The Global Shipping industry is responsible for transporting 90% of global commerce and is responsible for 3% of global greenhouse gas (GHG) emissions. Addressing this, the International Maritime Organization (IMO) aims to reduce GHG emissions from international shipping by 40% by 2030 and achieve net zero by 2050. This study explores Low Temperature-Proton Exchange Membrane Fuel Cell (LT-PEMFC) hybrid energy systems as a potential solution to reduce shipping emissions. Emphasizing the operational zero-emission capability of PEMFC fueled by hydrogen, the research scrutinizes the emission intensity from hydrogen production and the impact of component degradation on hybrid system efficiency and hydrogen consumption.

The research pivots around optimizing the design and operation of ship hybrid energy systems to minimize costs while considering well-to-wake (WTW) emissions and component lifetime. It investigates two hybrid configurations: PEMFC/Li-ion battery (LIB) and Diesel Generator (DG)/PEMFC/LIB. Employing a Mixed Integer Linear Programming approach for component modeling, the study conducts a two-stage analysis: design optimization considering various hydrogen sources and plant lifetime estimation focusing on PEMFC and battery degradation.

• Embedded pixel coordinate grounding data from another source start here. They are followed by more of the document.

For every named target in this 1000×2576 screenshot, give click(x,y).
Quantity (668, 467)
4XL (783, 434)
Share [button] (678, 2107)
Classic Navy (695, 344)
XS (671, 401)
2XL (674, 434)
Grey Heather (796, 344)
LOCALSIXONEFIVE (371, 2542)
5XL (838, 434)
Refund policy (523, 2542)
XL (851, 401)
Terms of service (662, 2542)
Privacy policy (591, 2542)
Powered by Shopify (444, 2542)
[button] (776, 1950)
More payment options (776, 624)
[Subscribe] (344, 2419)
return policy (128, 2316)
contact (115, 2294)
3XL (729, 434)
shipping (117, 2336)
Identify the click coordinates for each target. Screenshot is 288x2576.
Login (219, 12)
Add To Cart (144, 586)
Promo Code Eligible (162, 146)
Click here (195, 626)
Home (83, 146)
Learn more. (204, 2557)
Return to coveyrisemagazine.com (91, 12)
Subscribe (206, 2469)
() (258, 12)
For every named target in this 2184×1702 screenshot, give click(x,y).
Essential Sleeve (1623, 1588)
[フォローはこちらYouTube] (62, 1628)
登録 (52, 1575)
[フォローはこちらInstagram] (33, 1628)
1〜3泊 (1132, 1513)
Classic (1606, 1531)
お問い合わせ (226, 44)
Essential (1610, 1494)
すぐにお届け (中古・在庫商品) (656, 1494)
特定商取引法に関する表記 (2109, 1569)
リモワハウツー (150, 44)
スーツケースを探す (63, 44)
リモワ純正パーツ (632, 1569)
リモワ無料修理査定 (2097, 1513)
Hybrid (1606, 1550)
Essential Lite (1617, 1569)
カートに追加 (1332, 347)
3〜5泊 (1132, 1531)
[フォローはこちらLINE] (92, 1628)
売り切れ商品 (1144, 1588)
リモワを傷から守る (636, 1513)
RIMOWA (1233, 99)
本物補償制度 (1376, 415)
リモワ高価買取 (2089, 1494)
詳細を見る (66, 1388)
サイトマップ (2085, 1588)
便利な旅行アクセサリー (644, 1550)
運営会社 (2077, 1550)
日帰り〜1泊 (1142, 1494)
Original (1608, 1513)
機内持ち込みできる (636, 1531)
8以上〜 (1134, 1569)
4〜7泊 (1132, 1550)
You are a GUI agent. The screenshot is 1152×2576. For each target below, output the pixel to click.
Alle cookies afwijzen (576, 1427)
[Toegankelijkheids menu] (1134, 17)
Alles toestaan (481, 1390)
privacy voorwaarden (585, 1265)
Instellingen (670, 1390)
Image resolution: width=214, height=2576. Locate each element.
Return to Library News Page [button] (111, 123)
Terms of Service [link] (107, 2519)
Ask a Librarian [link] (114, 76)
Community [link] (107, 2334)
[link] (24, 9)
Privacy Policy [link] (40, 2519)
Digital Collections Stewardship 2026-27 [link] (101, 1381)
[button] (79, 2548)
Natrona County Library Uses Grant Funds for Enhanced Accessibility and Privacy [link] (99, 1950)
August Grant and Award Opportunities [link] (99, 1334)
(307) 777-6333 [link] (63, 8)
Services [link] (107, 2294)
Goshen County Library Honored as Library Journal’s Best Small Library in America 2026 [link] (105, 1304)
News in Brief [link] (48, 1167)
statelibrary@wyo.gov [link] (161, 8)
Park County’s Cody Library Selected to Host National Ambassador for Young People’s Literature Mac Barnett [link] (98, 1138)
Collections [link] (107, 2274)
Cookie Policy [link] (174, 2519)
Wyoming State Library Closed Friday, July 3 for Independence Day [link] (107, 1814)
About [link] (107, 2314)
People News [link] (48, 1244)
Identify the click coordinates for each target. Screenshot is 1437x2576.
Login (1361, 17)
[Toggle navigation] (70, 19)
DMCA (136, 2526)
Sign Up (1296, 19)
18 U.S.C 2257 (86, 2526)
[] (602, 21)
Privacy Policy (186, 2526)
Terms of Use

Initial findings reveal that system design costs do not significantly differ across hydrogen grades. The DG/PEMFC/LIB configuration emerges as cost-effective, reducing CAPEX by 62.8% compared to the PEMFC/LIB setup. Carbon Capture and Storage (CCS) hydrogen grades strike a balance between cost and emission reduction, notably cutting emissions by up to 85% in the PEMFC/LIB configuration at a 27% OPEX increase.

Lifetime estimation highlights the effectiveness of a hierarchical optimization method in mitigating PEMFC voltage loss and extending component lifespan, albeit with increased battery cycling aging. The study underscores the importance of selecting the appropriate hydrogen grade and operational strategies to enhance the sustainability and economic viability of maritime hybrid energy systems, aligning with IMO’s emission reduction goals.